Diese Erzählweise birgt einige Längen und hätte einen klareren Fokus auf Schlüsselerlebnisse vertragen. Dazu zählt etwa Mengeles Begegnung mit seinem Sohn Rolf. Anfang der 70er-Jahre besuchte er seinen Vater in Brasilien, um ihn mit seiner Schuld zu konfrontieren. Im Film bleibt dieser Vorgang fragmentarisch und man kann davon ausgehen, dass aus Sicht des Sohnes viele Fragen offengeblieben sind. Dennoch hat dieser Moment der Wahrheit seinen Reiz, weil überdeutlich wird, wie sehr der Protagonist in seiner eigenen Welt gefangen ist.
Die besondere Eindringlichkeit mancher Szenen ist nicht zuletzt Hauptdarsteller August Diehl zu verdanken. Mit seinem sehr physischen und zugleich fein nuancierten Spiel kehrt er die verschiedenen Facetten einer abgründigen Persönlichkeit hervor. Auch gelingt es ihm auf äußerst beeindruckende Weise, Mengeles Verschwinden auf mehreren Ebenen zu verkörpern. Wir erleben, wie sich der Protagonist auch dank eines breiten Kreises von Unterstützern ein Leben im Verborgenen aufbaut. Wir sehen aber auch, wie ein angeblicher „Übermensch“ immer mehr zu einer lächerlichen Figur wird.

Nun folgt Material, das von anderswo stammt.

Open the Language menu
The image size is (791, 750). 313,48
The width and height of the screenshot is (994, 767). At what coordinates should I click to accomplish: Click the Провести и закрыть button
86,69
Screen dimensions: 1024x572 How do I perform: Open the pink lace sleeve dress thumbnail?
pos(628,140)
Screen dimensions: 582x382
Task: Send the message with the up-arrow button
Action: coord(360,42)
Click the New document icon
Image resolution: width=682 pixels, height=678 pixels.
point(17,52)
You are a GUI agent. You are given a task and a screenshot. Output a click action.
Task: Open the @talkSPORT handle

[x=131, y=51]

Und letztlich lässt sich auch beobachten, wie Mengele auch wegen des zunehmenden körperlichen Verfalls langsam „verschwindet“.

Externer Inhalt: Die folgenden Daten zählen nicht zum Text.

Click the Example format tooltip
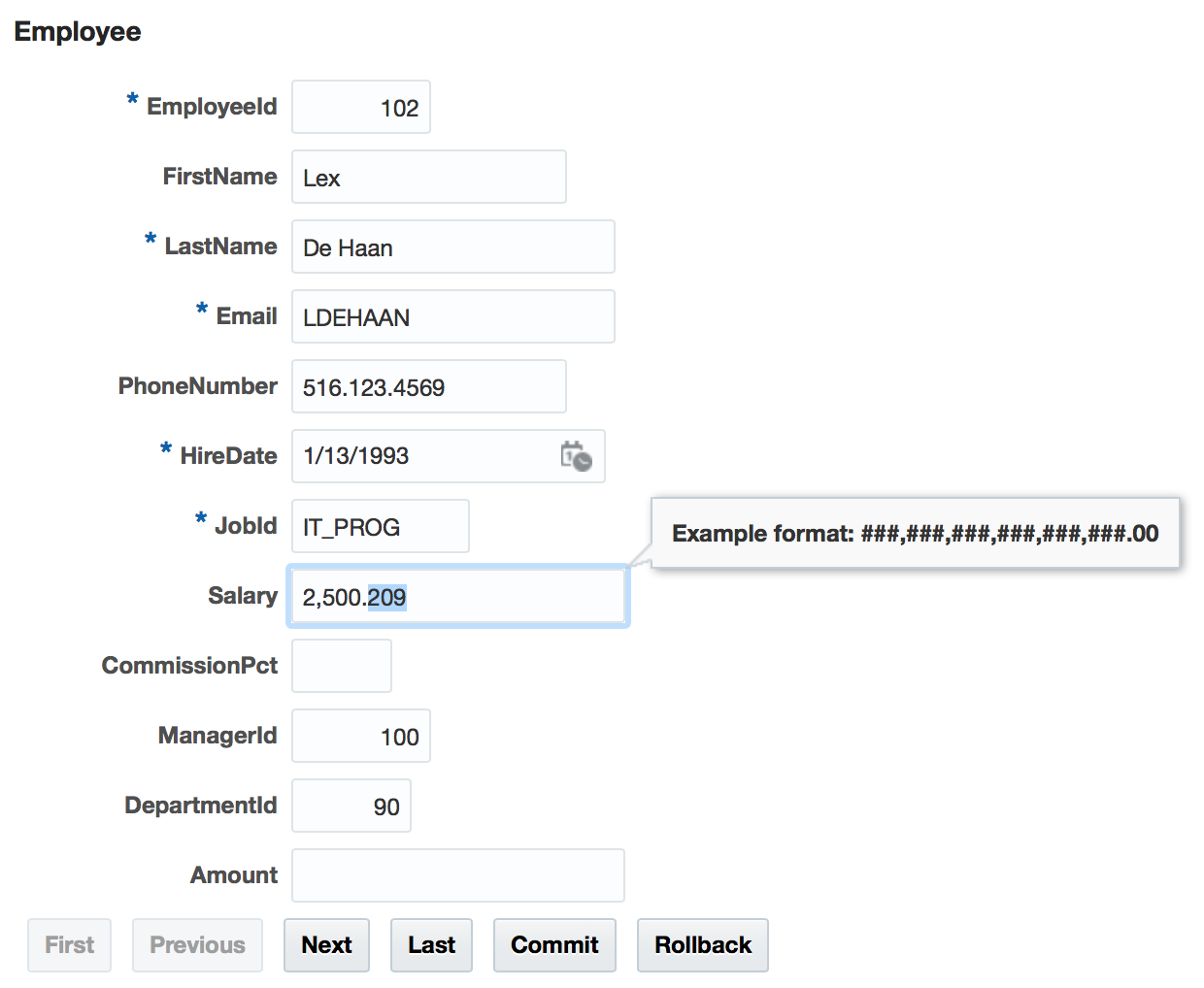 click(x=915, y=533)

Warnung vor den „den Mengeles“ von heute
Der Film zeigt einige „menschliche“ Seiten Mengeles, ohne einen Zweifel daran zu lassen, wie dieser moralisch und ideologisch zu bewerten ist. Wohl aber wird deutlich, wozu Menschen, zumal unter extremen Bedingungen, fähig sind. Angesichts von Gewaltherrschaft und Kriegen in unserer Zeit kann man diesen Film daher auch als Warnung vor „den Mengeles“ von heute verstehen.
„Das Verschwinden des Josef Mengele“ (Deutschland/Frankreich 2025), nach dem gleichnamigen Roman von Olivier Guez, Regie und Drehbuch: Kirill Serebrennikow, mit August Diehl, Max Bretschneider, Dana Herfurth, Friederike Becht u.a., 135 Minuten, FSK ab 12.